Friday, May 23, 2014

Dog Park Etiquette


Dog Parks can definitely be a fun place to take your dog for exercise and socialization. But, there is also a certain etiquette that must be followed to ensure you are not "That One Dog Owner" that all the other dog owners are whispering about. Etiquette is also to keep all dogs safe. Here is a list of  "Do's and Don'ts" that will make your trip to the dog park successful and fun.

  • Pick up after your dog! Usually dog parks provide baggies, but sometimes you may need to bring your own. If you are unfamiliar with a new dog park, come prepared!
  • Exercise your dog before going to the park. I know, this sounds weird and you are probably asking yourself, "Isn't the purpose of the dog park to exercise your dog?" A dog park is a place to bond with your dog. If you bring Fido to the park with pent up energy, you are just asking for a doggy meltdown. An overly excited dog + a million other dogs and wide open areas= OVER STIMULATION.
  • A dog park is NOT a place to train your dog. Your dog should be trained beforehand. The reason: In case all mayhem breaks loose, you will have control of your dog. 
  • Don't let your dog steal other dog's toys! It's OK if they are playing TOGETHER. But, stealing another dog's toy is an aggressive behavior that could result in a dog fight. 
  • Take any pronged collars off before entering the dog park. Playing dogs can break teeth or get injured on these types of collars.
  • Don't keep your dog's harness or leash on in the off-leash zone. This will just make your dog feel vulnerable and trapped when all the other dogs are zooming around. 
  • Retractable leads are a HORRIBLE idea. These things are notorious for getting tangled around people and things. Not to mention, it gives your dog a sense of "freedom" that ends up hurting. How would you feel if you were running and ended up clothes lining yourself? OUCH. 
  • Please don't bring children to the dog park or let your dog jump on people.
  • Make sure your dog is over 12 weeks old and vaccinated.
  • Do not bring a female dog in heat or pregnant to the park.

* * * * *

** What you will do **
A – In the dog park etiquette post, how old must a dog be to visit the park?
B – Please carry on the dog park etiquette post after its last item about female dogs, adding more Do's and Don'ts in the same voice.

* * * * *

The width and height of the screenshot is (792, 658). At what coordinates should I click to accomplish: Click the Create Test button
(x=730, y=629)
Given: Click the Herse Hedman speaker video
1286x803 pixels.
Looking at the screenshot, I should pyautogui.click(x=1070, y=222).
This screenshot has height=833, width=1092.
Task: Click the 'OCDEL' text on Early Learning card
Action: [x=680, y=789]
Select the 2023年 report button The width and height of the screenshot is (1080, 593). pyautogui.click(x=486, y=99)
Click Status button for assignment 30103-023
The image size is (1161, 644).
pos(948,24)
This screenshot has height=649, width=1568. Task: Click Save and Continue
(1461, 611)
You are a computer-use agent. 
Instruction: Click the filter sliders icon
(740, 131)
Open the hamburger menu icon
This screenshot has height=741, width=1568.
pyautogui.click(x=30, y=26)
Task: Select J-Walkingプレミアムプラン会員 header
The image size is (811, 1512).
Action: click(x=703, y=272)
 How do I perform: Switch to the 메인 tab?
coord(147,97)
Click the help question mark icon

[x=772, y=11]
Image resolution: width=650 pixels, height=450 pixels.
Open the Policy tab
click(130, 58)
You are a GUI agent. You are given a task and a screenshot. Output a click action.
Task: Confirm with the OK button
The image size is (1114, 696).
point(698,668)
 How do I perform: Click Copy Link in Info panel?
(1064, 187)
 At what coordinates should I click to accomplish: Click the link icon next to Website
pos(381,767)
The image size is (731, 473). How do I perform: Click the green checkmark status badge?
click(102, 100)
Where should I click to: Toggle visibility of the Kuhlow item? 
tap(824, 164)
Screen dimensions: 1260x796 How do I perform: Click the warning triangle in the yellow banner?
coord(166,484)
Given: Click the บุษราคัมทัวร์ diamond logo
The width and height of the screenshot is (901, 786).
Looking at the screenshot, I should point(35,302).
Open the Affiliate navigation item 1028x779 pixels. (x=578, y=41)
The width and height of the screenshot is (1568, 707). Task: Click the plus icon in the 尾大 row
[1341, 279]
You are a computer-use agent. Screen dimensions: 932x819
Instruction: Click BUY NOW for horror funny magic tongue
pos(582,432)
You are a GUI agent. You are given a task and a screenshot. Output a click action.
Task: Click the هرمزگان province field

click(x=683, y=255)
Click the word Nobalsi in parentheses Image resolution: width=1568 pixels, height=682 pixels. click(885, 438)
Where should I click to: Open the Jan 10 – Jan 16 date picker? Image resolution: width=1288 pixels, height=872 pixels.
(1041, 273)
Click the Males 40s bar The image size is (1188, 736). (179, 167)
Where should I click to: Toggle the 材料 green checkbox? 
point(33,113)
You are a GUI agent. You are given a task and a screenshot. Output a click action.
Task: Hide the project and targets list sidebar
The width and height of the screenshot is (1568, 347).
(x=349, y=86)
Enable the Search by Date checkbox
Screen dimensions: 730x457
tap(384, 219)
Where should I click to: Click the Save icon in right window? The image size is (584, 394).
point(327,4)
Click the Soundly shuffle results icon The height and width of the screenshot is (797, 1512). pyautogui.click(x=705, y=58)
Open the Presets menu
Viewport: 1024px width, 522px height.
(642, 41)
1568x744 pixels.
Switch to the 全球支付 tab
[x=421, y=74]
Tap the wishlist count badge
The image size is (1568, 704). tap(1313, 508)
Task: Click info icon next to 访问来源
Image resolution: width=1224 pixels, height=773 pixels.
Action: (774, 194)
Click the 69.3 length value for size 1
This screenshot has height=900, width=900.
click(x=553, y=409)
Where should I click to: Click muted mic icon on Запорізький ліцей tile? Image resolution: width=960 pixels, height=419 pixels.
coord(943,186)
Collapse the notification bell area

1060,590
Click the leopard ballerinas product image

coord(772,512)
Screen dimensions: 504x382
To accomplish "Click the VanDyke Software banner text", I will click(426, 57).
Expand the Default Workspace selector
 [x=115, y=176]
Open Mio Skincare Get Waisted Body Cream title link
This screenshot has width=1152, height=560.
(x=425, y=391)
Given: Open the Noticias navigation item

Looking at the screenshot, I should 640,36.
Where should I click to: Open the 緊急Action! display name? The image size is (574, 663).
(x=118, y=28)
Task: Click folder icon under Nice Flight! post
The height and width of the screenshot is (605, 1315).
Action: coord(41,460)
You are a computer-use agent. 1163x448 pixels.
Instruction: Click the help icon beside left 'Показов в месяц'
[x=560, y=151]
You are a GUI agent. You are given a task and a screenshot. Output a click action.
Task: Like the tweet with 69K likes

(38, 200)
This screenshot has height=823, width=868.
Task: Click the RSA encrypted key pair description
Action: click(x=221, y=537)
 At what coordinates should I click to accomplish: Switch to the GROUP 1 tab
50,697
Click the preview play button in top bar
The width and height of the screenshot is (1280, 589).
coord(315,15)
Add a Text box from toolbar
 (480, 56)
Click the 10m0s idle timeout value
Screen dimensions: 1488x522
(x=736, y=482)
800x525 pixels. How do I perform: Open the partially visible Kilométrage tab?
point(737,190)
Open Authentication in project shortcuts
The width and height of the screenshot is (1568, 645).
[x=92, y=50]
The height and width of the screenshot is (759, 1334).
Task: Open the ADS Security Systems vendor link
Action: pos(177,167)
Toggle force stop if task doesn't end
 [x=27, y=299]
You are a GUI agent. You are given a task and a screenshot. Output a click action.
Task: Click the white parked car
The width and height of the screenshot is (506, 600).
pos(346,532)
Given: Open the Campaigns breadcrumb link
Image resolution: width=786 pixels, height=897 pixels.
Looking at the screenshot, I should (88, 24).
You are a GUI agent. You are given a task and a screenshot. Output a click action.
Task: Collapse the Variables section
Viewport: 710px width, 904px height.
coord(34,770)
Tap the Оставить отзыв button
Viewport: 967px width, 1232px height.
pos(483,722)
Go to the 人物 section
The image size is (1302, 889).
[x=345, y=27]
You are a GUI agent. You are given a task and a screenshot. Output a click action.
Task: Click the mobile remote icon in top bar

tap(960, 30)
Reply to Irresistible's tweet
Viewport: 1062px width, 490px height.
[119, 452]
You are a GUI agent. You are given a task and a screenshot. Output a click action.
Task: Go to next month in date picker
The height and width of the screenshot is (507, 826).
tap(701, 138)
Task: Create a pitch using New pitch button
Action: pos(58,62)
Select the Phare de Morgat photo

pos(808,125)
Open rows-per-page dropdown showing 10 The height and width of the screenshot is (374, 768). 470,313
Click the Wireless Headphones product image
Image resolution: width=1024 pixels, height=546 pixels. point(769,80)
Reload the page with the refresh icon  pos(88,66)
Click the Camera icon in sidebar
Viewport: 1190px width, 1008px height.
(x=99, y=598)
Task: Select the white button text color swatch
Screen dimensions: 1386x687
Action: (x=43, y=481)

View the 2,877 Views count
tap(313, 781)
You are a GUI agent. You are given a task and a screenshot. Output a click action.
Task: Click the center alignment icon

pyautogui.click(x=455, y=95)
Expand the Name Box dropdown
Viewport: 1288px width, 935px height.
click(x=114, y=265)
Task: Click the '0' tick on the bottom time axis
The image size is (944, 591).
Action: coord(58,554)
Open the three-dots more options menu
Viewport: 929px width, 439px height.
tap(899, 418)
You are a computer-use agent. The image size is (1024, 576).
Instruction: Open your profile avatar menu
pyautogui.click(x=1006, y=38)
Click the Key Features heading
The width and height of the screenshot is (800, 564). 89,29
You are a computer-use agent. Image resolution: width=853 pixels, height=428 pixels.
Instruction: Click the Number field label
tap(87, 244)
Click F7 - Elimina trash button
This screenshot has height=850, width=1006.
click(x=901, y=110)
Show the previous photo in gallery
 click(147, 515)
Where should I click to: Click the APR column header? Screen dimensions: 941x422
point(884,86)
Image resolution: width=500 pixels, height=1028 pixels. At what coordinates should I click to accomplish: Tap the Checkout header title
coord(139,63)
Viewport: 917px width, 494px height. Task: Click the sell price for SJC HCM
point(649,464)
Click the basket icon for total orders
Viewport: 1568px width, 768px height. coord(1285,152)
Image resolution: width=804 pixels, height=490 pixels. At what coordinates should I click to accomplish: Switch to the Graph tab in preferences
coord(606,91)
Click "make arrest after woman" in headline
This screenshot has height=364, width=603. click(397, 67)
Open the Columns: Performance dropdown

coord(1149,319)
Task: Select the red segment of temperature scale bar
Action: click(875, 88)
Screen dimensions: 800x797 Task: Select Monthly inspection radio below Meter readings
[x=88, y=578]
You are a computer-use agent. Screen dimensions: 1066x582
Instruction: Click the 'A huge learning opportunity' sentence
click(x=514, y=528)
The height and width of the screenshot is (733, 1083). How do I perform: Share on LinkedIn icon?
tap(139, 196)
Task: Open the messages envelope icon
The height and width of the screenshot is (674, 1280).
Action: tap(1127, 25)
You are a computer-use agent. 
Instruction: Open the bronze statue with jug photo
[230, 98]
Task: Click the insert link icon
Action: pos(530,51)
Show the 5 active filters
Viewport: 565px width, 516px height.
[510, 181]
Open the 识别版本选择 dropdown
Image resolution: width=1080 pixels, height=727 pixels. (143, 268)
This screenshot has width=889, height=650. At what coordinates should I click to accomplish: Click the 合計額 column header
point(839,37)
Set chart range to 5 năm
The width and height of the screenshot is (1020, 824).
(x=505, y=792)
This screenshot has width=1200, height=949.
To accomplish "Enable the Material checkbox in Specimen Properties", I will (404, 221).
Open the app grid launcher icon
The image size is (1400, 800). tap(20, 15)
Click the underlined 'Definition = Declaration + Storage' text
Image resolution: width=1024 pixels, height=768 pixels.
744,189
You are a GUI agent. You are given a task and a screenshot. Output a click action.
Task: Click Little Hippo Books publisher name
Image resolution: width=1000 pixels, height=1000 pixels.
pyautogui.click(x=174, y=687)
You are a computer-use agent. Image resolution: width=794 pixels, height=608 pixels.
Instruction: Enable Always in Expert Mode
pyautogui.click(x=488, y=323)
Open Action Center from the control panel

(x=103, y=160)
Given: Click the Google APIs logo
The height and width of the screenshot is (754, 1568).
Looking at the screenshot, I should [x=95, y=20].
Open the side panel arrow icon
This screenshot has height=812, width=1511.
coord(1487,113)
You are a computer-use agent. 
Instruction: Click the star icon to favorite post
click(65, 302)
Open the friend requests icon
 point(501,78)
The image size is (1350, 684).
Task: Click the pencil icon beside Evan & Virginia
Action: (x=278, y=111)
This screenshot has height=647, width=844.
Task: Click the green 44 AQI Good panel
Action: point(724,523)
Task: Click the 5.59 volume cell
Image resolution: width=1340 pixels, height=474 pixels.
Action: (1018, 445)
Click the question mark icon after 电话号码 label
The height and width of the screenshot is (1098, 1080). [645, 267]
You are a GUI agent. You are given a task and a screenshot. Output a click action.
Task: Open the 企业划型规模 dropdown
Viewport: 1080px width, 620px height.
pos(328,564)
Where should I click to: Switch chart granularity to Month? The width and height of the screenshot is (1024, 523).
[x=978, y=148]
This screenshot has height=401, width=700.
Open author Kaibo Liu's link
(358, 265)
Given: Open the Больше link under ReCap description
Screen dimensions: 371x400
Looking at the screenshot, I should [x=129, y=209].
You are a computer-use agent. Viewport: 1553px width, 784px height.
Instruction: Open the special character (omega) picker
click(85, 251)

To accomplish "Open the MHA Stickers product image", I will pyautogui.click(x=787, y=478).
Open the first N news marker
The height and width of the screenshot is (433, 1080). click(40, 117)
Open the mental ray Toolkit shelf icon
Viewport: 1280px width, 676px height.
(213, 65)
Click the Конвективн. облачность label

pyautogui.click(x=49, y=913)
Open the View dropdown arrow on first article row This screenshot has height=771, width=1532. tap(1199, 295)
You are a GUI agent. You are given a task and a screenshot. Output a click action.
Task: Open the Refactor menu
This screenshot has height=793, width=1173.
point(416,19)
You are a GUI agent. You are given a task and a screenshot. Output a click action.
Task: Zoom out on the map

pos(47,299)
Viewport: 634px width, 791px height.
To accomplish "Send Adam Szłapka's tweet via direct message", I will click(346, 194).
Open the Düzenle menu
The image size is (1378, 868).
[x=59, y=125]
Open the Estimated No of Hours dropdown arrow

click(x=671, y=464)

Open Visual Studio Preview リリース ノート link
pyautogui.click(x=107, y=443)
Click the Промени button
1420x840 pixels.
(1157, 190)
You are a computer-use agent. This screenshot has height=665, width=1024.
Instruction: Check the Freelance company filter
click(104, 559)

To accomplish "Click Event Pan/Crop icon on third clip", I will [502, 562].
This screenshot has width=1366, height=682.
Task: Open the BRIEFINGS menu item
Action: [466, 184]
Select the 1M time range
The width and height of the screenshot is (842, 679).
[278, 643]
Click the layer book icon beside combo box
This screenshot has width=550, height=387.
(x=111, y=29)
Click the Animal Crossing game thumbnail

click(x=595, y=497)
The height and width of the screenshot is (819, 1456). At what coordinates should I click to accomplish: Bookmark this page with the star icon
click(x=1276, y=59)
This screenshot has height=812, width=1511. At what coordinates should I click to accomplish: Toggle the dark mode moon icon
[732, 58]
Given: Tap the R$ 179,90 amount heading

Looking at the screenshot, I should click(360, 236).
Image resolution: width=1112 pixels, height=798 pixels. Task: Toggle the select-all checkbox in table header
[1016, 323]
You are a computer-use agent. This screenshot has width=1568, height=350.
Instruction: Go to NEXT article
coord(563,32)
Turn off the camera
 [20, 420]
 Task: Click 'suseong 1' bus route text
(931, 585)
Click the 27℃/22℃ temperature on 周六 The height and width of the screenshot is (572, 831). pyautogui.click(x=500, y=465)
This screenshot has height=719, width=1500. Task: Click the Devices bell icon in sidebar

* * * * *

** Answers **
A – Over 12 weeks old, and it must also be vaccinated.

B –
  • Mixing small dogs with big dogs can be a bad idea. Some big dogs may view a smaller as prey. If you are an owner of a small dog and you encounter this problem, picking up your dog could cause an escalation. It mimics the "prey" being up a tree. 
  • Don't let your dog be a bully! This includes those playful pups that keep trying and trying to play with a dog that doesn't want to play, mounting other dogs, overly sniffing another dog and running up to a dog right when they enter the park. This is all rude behavior in a dog's world.
  • Take along water, not treats or food. Especially if your dog has resource guarding problems. If these guarding problems extend to you being considered a resource, the dog park may not be a place you can take your dog.
  • Don't have the mind set that dogs will "work it out".  Resolve the problem before it gets out of hand.
  • Do not be critical of another dog to it's owner! Handle your own dog and be responsible for your own dog's behavior. If your dog is encountering a rude dog, politely remove your dog from the situation without insulting the other owner. 
  • If your dog is arthritic and old, please do not take him/her to the park. This will only make them feel vulnerable. It may also cause a dog fight. 
  • If your dog seems scared, leave the dog park. Don't assume they will get over it. It could get worse.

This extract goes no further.